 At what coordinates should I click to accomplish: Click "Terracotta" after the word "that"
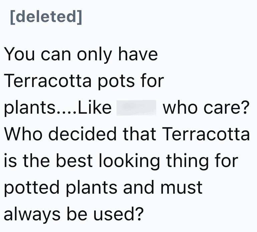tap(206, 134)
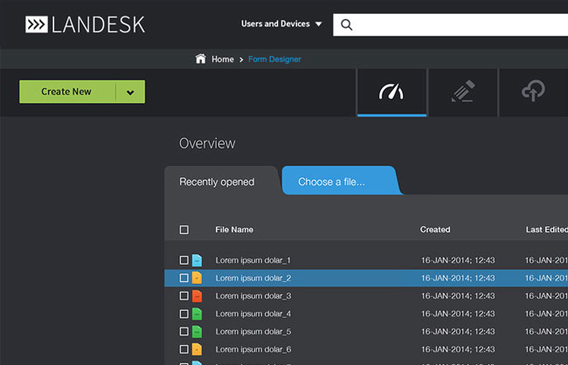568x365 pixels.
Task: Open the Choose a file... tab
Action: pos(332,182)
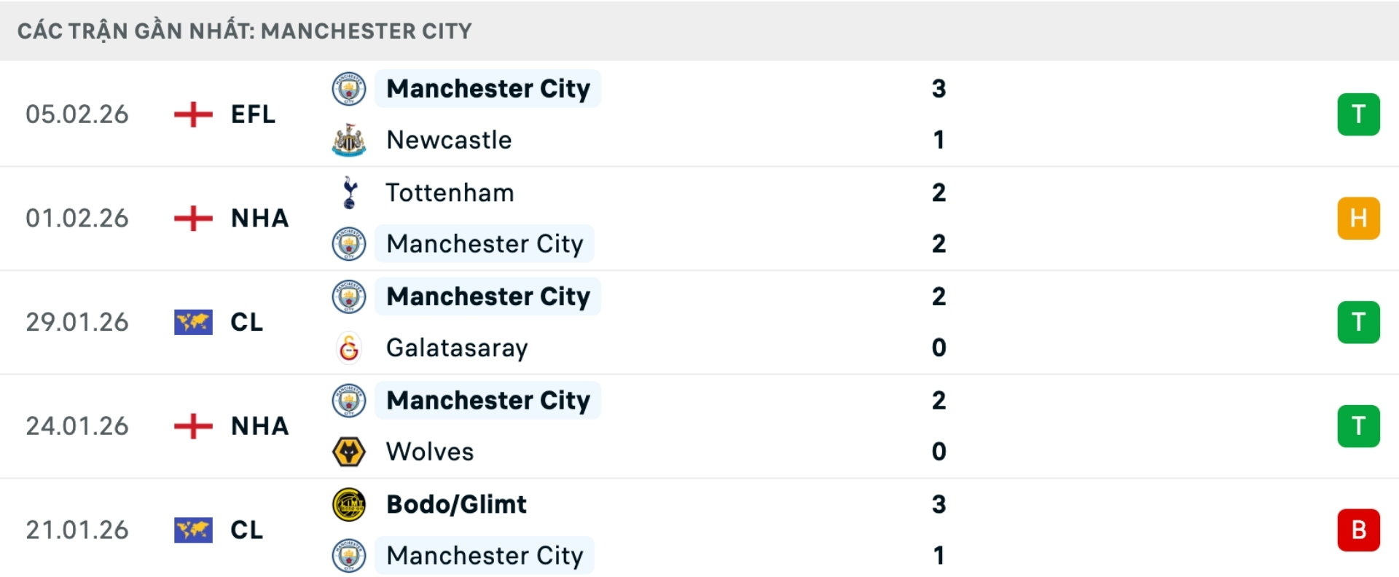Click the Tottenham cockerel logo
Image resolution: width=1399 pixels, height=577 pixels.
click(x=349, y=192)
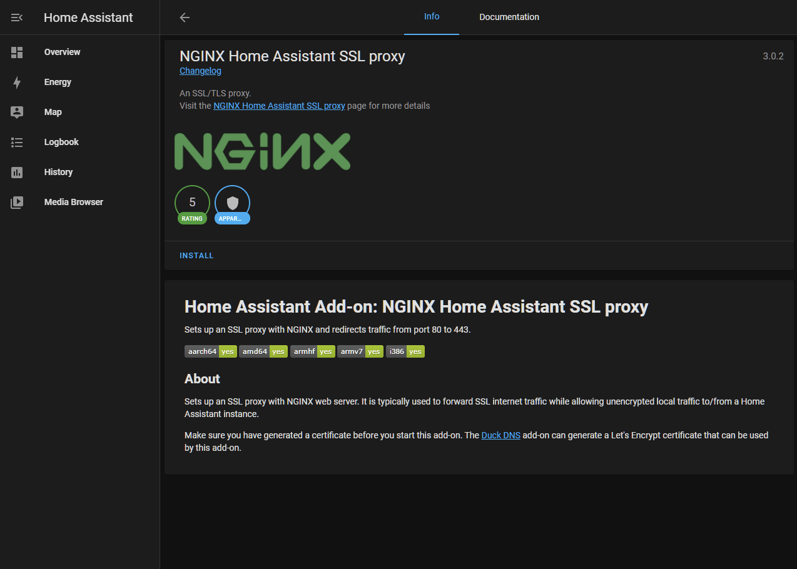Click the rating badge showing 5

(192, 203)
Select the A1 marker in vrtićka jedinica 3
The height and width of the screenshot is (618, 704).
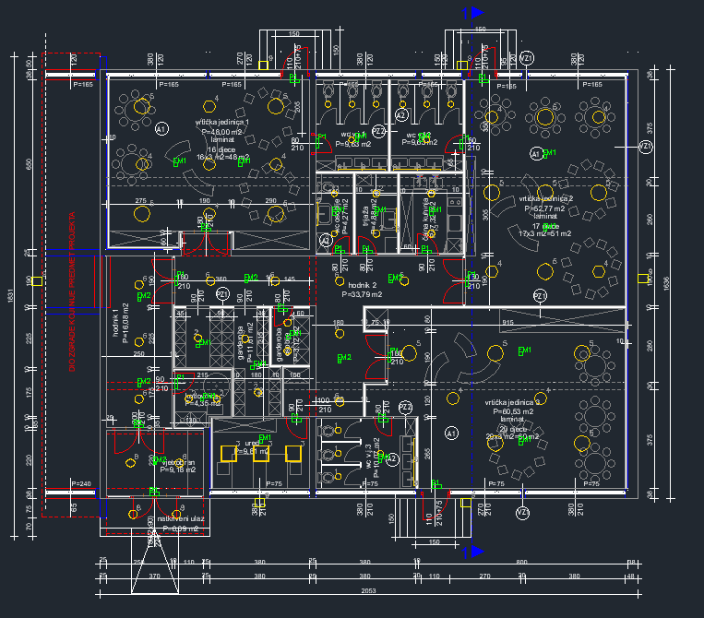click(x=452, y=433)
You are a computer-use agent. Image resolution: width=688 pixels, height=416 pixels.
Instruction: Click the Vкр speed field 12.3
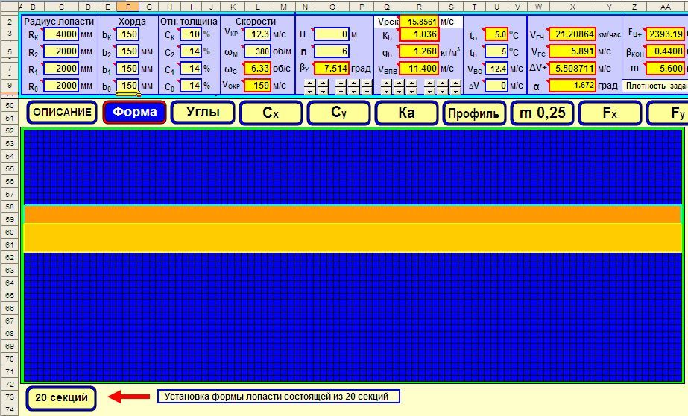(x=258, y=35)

============================================================

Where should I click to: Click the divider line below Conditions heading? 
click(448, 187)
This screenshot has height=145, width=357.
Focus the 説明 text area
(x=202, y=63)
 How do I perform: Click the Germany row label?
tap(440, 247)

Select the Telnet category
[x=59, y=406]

============================================================

Directions for this task:
From the records above, transcribe only the stretch from the line with "At what coordinates" through the line with "You are a computer-use", keeping both ends. Omit pictures.

Output for this exercise:
 At what coordinates should I click to accomplish: Click "Terracotta" after the word "that"
tap(206, 134)
568x365 pixels.
Task: Open the Choose a file... tab
Action: pos(332,182)
Click the Tottenham cockerel logo
Image resolution: width=1399 pixels, height=577 pixels.
click(x=349, y=192)
Click the rating badge showing 5

(192, 203)
Select the A1 marker in vrtićka jedinica 3
The height and width of the screenshot is (618, 704).
click(x=452, y=433)
You are a computer-use agent. Image resolution: width=688 pixels, height=416 pixels.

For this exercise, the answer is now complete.